[Opening SOURCE DATA section]

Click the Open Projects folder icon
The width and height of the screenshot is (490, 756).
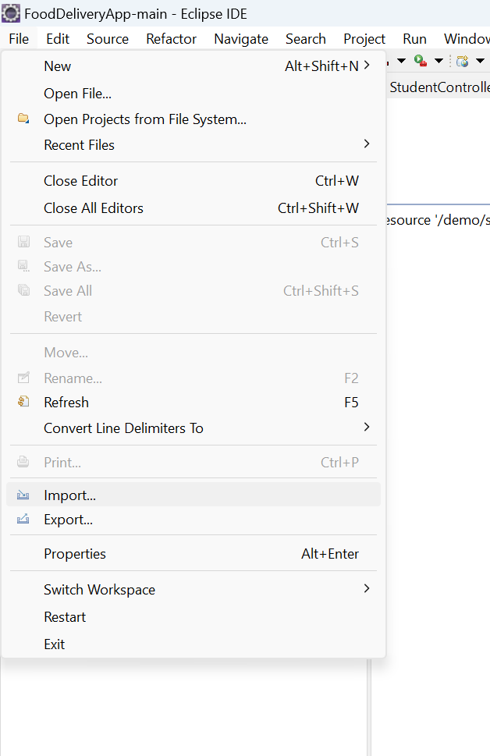pyautogui.click(x=23, y=119)
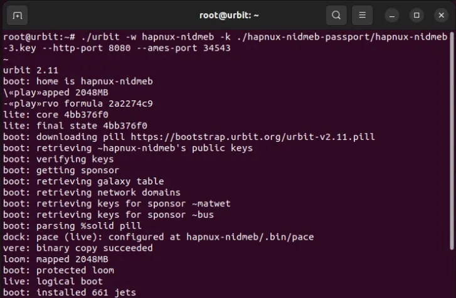This screenshot has height=298, width=456.
Task: Click the "urbit 2.11" version line
Action: click(31, 70)
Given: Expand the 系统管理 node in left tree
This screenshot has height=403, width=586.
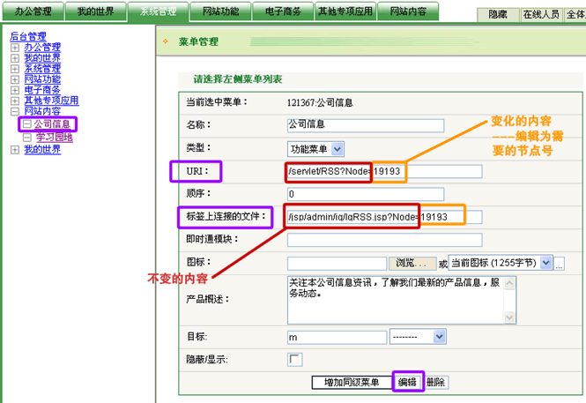Looking at the screenshot, I should (x=15, y=69).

[Closing SOURCE DATA section]

__WHAT YOU WILL DO__
Wording must stay exact. Give again the lines from the line with "Given: Expand the 系统管理 node in left tree" through the last line of the listing, both ends included, without pictures.

__ANSWER BOX__
Given: Expand the 系统管理 node in left tree
This screenshot has height=403, width=586.
Looking at the screenshot, I should (x=15, y=69).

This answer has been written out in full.